Another argument from global warming deniers is that the general temperature around the world has been cooler rather than warmer than before, defying the expectation if the Earth is indeed warming up beyond normal. This is where the physics comes in. If we remember back to high school physics, we would have learnt that melting and evaporation are “cooling” processes while condensation is a “warming” process. It seems highly contradictory at first, until you understand the physics of how melting, evaporation and condensation operate. With increased heat to the system, the nature of energy flow is from an area of high energy to a low one, thus the heat would be flowing towards the Earth’s polar and glacial ice. For ice to melt, energy is absorbed to break the molecular bond between water molecules. Heat would therefore be drained from the air towards the low energy water ice, causing it to melt and the surrounding air to cool. We can see this during summer when we place a bucket of ice or cold water in front of a fan. The wind coming from the fan would be cooler than what it would have been without the ice or cold water. It is Nature’s way of re-establishing equilibrium in an otherwise aggravated system, where the cooling effect from the melting of the ice would bring down local atmospheric temperature, which would then cause the air around the Earth to cool down via wind flow. However, if there is much too much heat in the system, the water from melting ice would simply evaporate into aerial water molecules. These water molecules would eventually condense to form clouds. According to the Law of Conservation of Energy, the energy taken to break the water molecules in ice would be released as condensation occurs. This energy would be translated into heat, thus the formation of clouds and rainfall would warm the local atmospheric temperature and global temperature later. The crucial point then is for the rate of melting of ice to be no lower than the rate of rainfall in order for the Earth’s atmospheric temperature to drop back to cooler temperature. For now, the rate of rainfall has not exceeded the rate of melting ice, and so global temperature generally seems to be cooler rather than warmer. However, if we do not arrest the extra energy generated in Earth’s atmospheric system, or stop ourselves from generating that extra energy, the rate of rainfall would increase as would the ferocity of air flow and sea level around the world.

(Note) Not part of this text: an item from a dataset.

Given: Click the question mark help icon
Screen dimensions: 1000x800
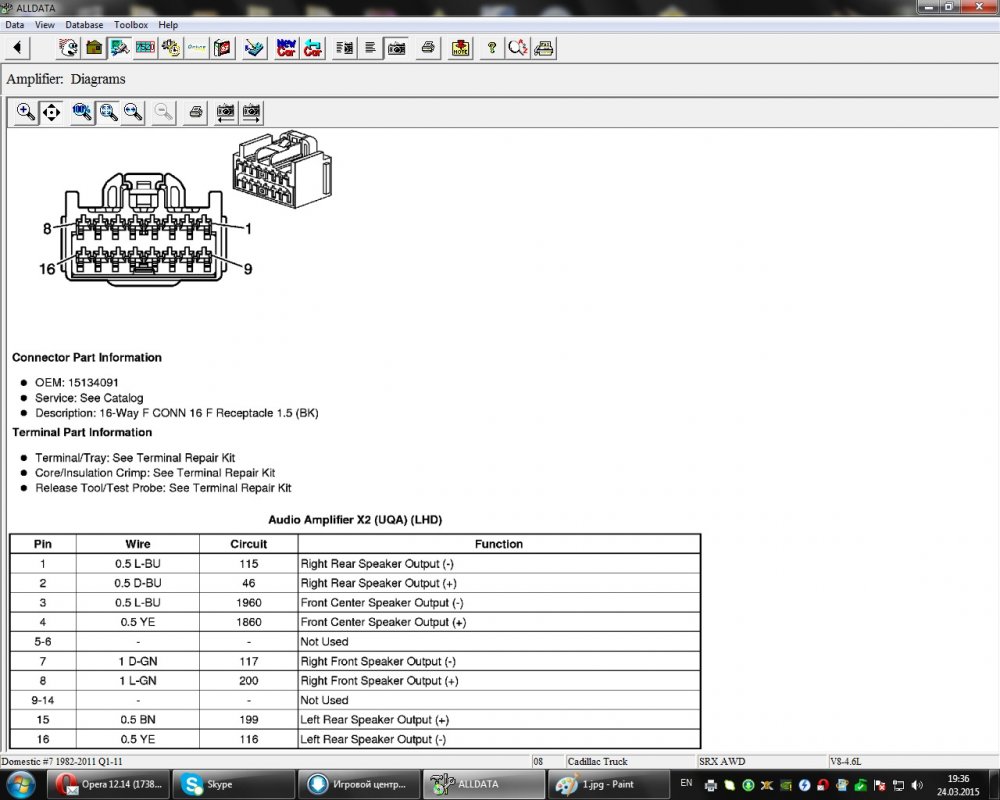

ErrING on the side of caution
I’m sure that global warming deniers would find ways
to refute my argument here, but my response is, to err is to be human. If
global warming alarmists are wrong, all that we would lose is money and
opportunity for advances, but if global warming deniers are wrong, then we ALL
– as in every single human on Earth – would bear the cost of that error. We
might think the effects would not be felt during our lifetime. Yet the typhoon
disaster in Macau demonstrates that our
assumption may not hold true. Isn’t it better then that we all err on the side
of caution instead, for our sakes and the generations to come?